:: What you are asked to do ::
Where the line containing "Given: Click the 百度一下 search button" appears below, start there and repeat each line exactly to the end. Leave the pictures out.

------------------------------------------------------------

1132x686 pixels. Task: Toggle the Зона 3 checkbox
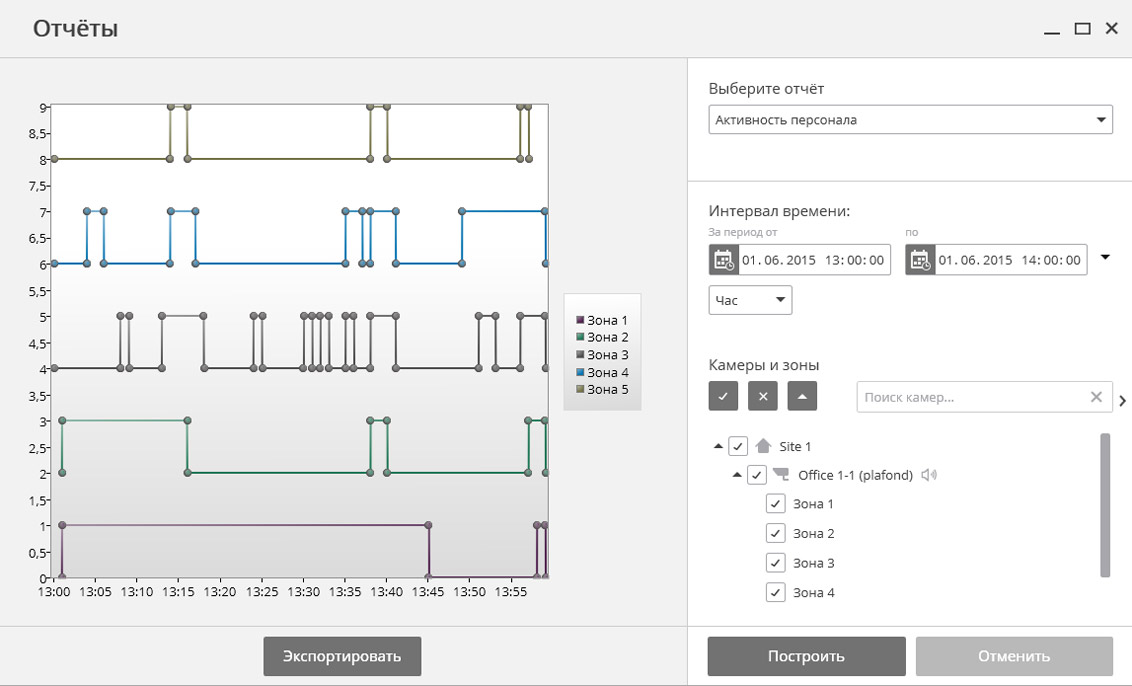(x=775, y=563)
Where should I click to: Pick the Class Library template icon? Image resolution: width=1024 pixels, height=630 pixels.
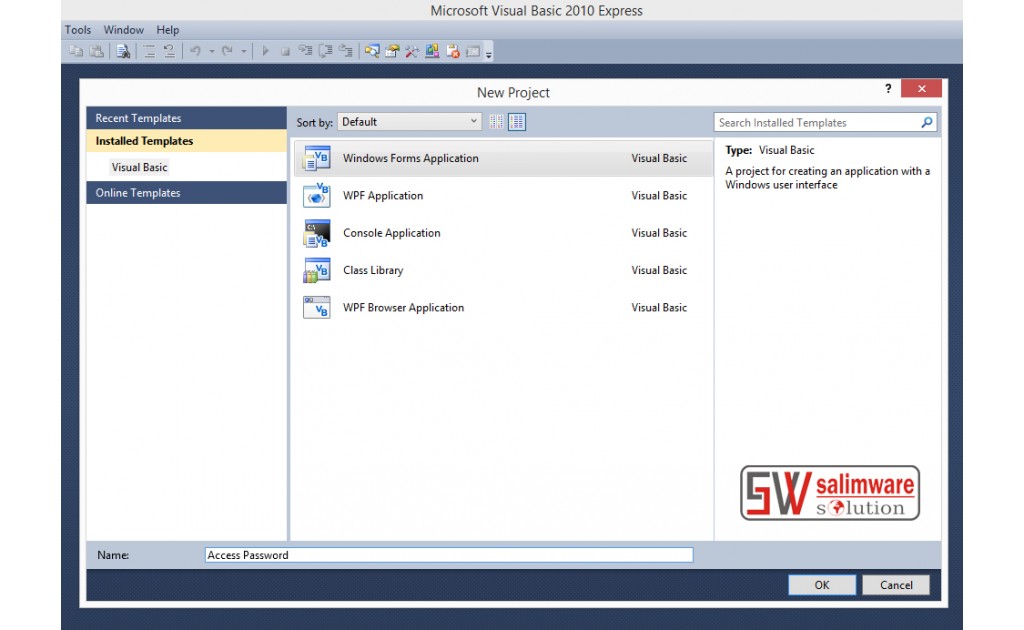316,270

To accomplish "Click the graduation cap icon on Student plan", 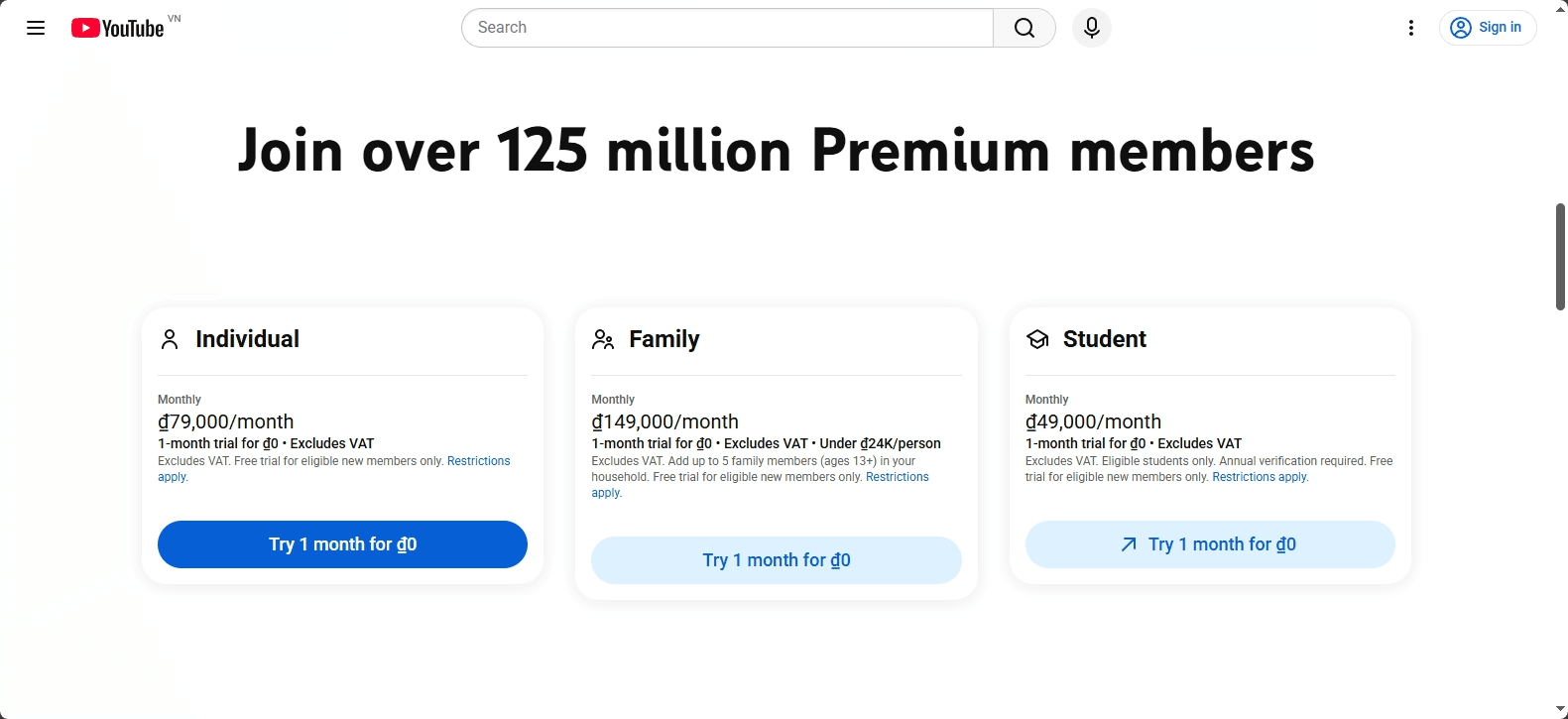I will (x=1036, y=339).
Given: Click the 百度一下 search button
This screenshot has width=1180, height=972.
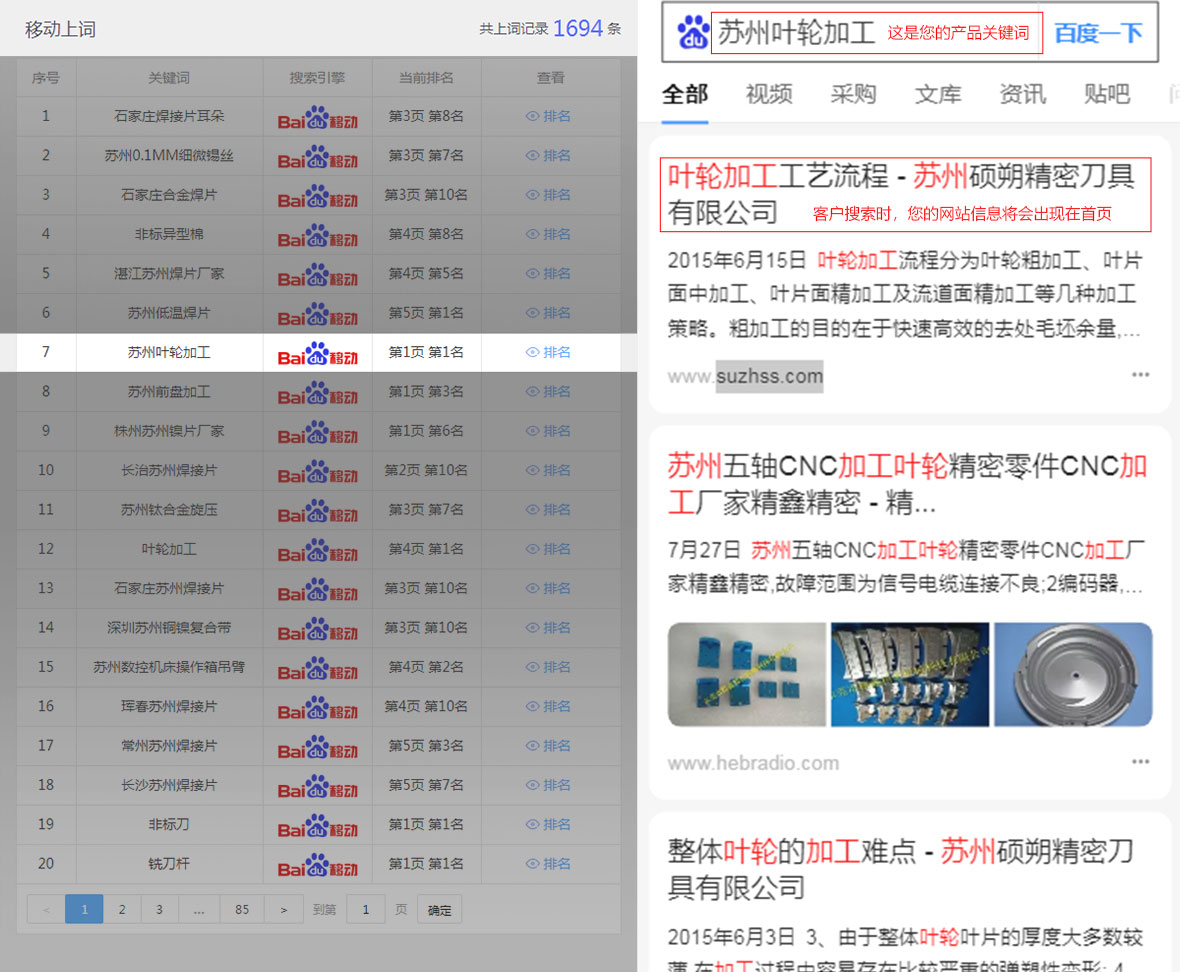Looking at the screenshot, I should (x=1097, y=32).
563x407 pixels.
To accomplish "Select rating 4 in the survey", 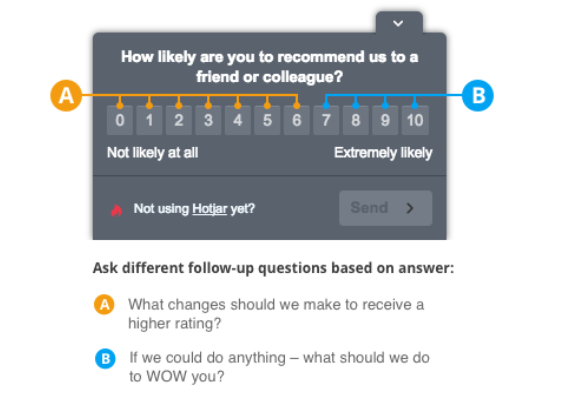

------------------------------------------------------------

:: Solution for this task ::
Given: Click the 百度一下 search button
This screenshot has width=1180, height=972.
Looking at the screenshot, I should (x=1097, y=32).
563x407 pixels.
To accomplish "Select rating 4 in the survey", 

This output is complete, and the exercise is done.